Pre-exam Flashcards
(290 cards)
What is bagging with respect to data mining and ensemble methods?
Bagging (bootstrap aggregating) is basically out of bag estimation.
Sample repreatedly with replacement from the original data to create new training sets.
Reduces variance and helps to avoid overfitting.
What is agglomerative hierarchical clustering?
start with the points as indiivudual clusters
at each step, merge the closest pair of clusters until only one cluster (or k clusters) are left
What is true positive rate?
The fraction of positive examples predicted correctly by the model.
TPR = TP / ( TP + FN )
What is the challenge of applying assocation analysis to non-asymmetric binary variables?
Can cause computation issues.
Need to bin and use discretization.
Bin continuous and map categorical.
When are statistical approaches to outlier detection effective?
When there is sufficient knowledge of the data and ype of test that should be applied.
Fewer options are available for multivariate data.
These statistical tests perform poorly on highly dimensional data.

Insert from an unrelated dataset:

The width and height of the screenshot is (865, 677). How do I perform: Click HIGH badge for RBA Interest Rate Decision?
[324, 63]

What is the drawback of using confidence level for association rule analysis?
The rules can be misleading even though confidence may be high
eg.
Confidence(Coffee|Tea) = 0.75
but P(Coffee) = 0.9
Although confidence is high,
the rule is misleading: P(Coffee| !Tea) = 0.9375
What are alternative methods to the Apriori algorithms for generating frequient itemsets?

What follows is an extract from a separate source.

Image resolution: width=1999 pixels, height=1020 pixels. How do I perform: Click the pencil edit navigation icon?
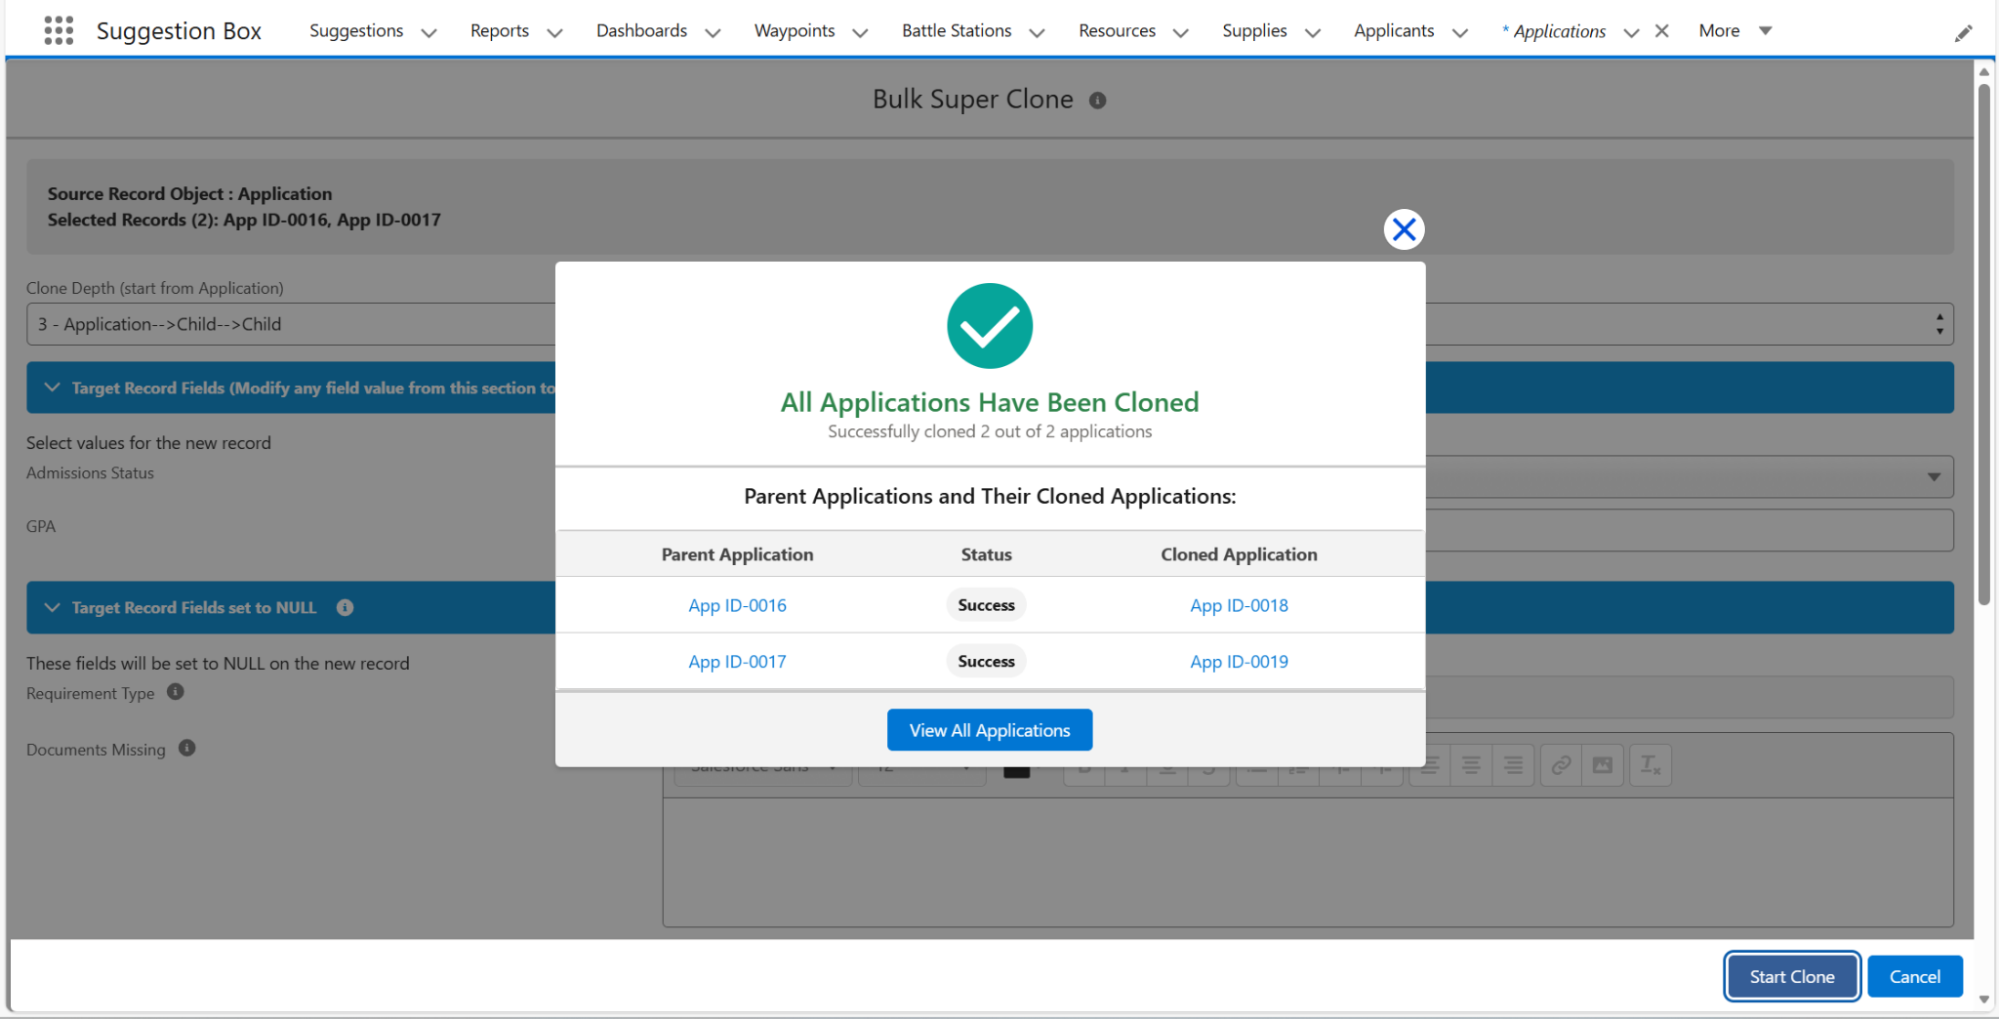tap(1963, 33)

- Traversal of itemset lattice
- FP-Growth Algorithm
What approach can be used if a support vector machine is not linear?
Math can be used to map the data to a new space and the new data can be used to classify.
In this case, the data needs to be numerical.
Using a ROC curve, how is one model compared to another?
The area under the curve tells you how the model performed. The ideal area is one. You want the curve to be as close to the upper left corner as possible (high TP rate and low FP rate).
Describe the Correlation learning method for ANNs.
Correlation (similar things should be more similar and less similar things should be made less similar)
- When different nerurons fire at the same time, the weight representing the connection between them should be increased (associative learning).
What are 2 approaches to outler detection?
Approach depends on the format of the data
- generalized approach: build a model of the normal data
- graphical: visualize the data using various means - typically subjective
What is spaital outlier detection?
looks at finding abbrupt changes in behavioural attributes which violate spatial autocorrection and hetreroscedaticity
Explain the density based method for outlier dtection
assumption that outliers are points in regions of low density
What are interestingness measures?
used to prune/rank the derived patterns because association rules tend to produce too many rules and many of them are uninteresting or redundant.
Explain the statistic freamwork for SSE when evaulating clusters
Compare the SSE to random data
Get SSE values
repreat many times
look at the correlation
What is dvisive hierarchical clustering?
Start with one, all inclusive cluster
At each step, split the cluster until each cluster contains a point (or there are k clusters)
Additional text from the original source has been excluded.